Buy genuine Apple chargers, if not for you, then for your dog.
it's a well-studied economic fact that monopolists generally sell higher quality products, and it helps them maintain their monopoly. With their market power and the fat margins they earn, there is plenty of budget to do R&D and have achieve scale benefits. Their optimum-profit product-mix and pricepoints are skewed higher. Nobody complained about IBM mainframe quality, nor Bell Telephone quality.
So, it's not testimony to Apple's prowess, it's simply a cookbook outgrowth of their product differentiation strategy.
Well, that's completely ahistorical. "Nobody ever got fired for buying IBM" was due to conservatism and idiocy on the part of managers and businesspeople, not to mention... you know... IBM's monopoly power and the advantages that went along with that.

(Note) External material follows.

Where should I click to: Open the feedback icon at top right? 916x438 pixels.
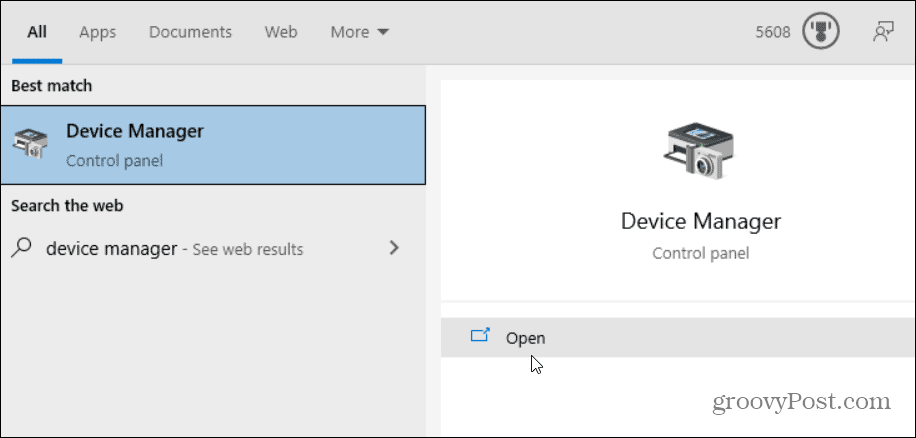click(882, 32)
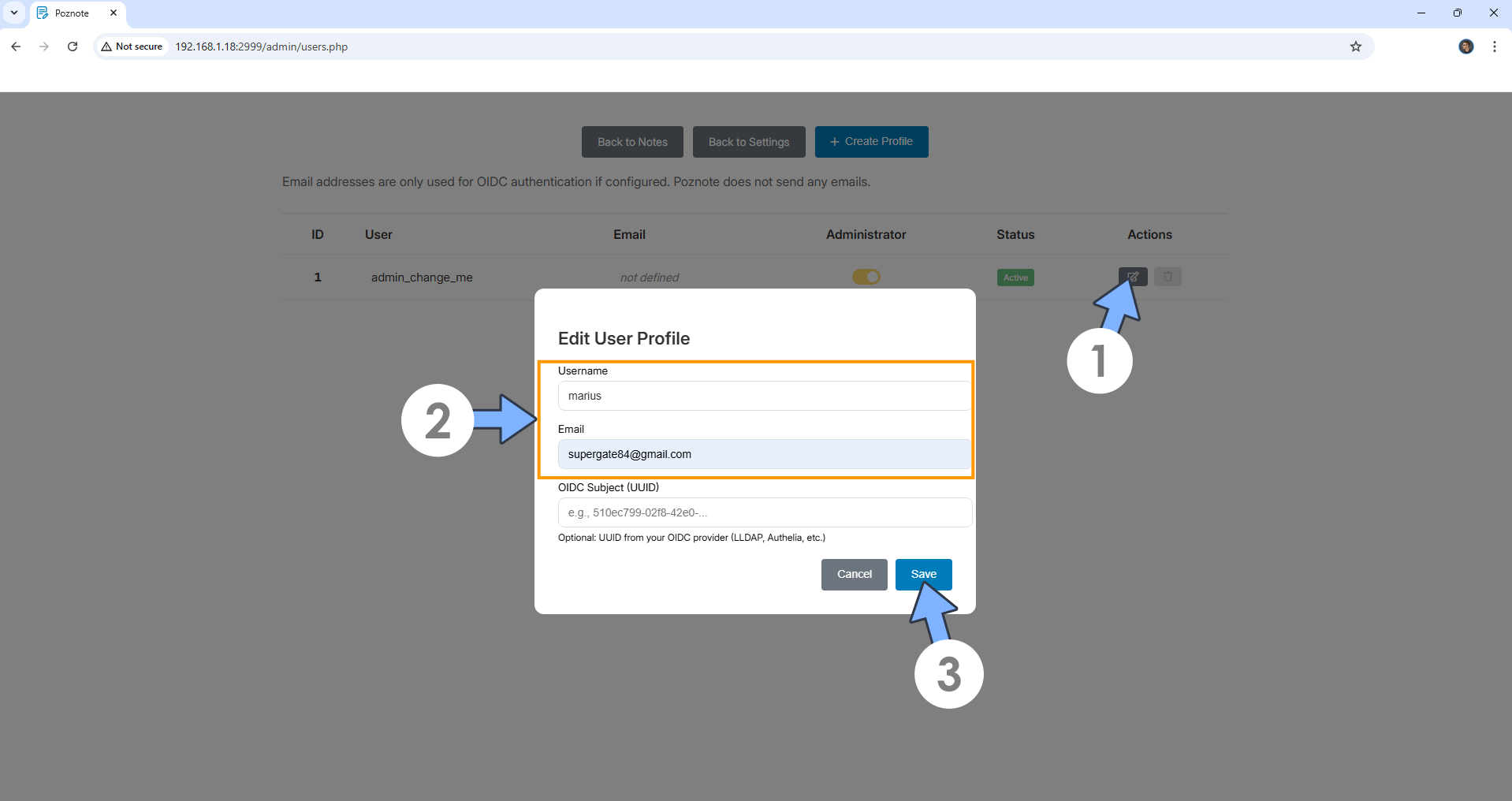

During the bulk of the minicomputer and mainframe era it had little or nothing to do with the relative quality of IBM's stuff.
What does this have to do with Apple, which has neither the completely captive market that AT&T did nor the overwhelming market control that IBM did?

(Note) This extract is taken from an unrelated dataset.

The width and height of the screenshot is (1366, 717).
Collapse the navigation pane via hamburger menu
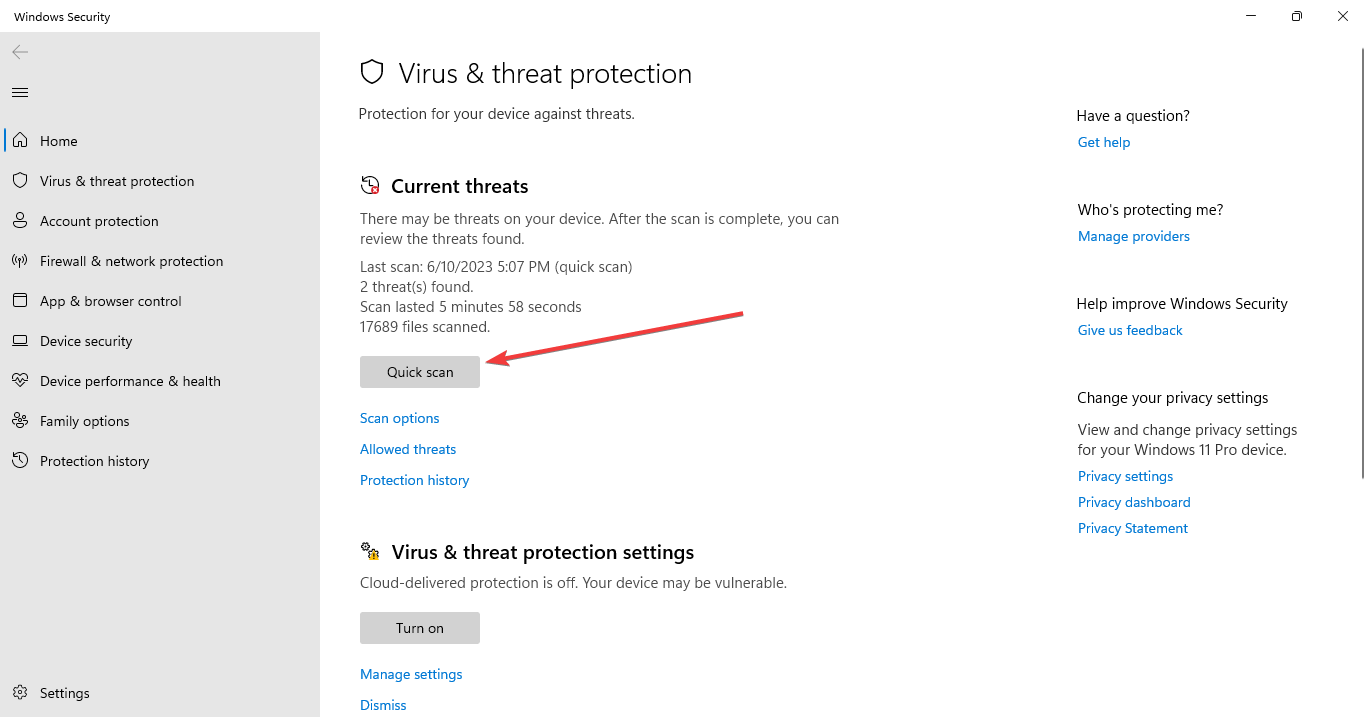(x=19, y=92)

This is an important consideration all electrical engineers should take seriously when designing products for people. It's a shame many don't.
https://product.tdk.com/en/techlibrary/solutionguide/acousti...
https://www.edn.com/reducing-mlccs-piezoelectric-effects-and...
I will say I have been very impressed with Anker's GaN power bricks of late.
At this point it is - I think - a pretty common assumption that Apple just puts things together in a decent ecosystem. If Apple devices offers a new frequency range, its because Qualcomm's radio allowed for it, which was dependent on other things further in the stream.
This is an interesting trip down memory lane. Apple still says magical sometimes in their keynotes, but nobody is really mystified only occasionally glad they decided to offer something in that way, since its more about the Apple implementation than the Apple innovation.
It’s not all sheer pressure; they do a lot of collaborative design. After all they have one of the best semiconductor design teams (both digital and analog) around. And they are on standards bodies; they allegedly (some non-Apple people told me) contributed contributed significantly to USB-C.
I emphasized completely because in the modern ecosystem it’s broadly true (RAM, displays etc)
People still have this idea that “so and so actually invented it”. Or “Apple just combined X and Y”.
But they fail to see how truck loads of money and a customer willing to pay for something and making large pre-payments can change the trajectory of a company. Or even has impact on other players.
Throughout the 90's screen resolutions were getting better and better. Then LCDs came and 1080p stopped mainstream screen resolution improvements for at least 5 years.
Thankfully Apple got the screen resolution race going again.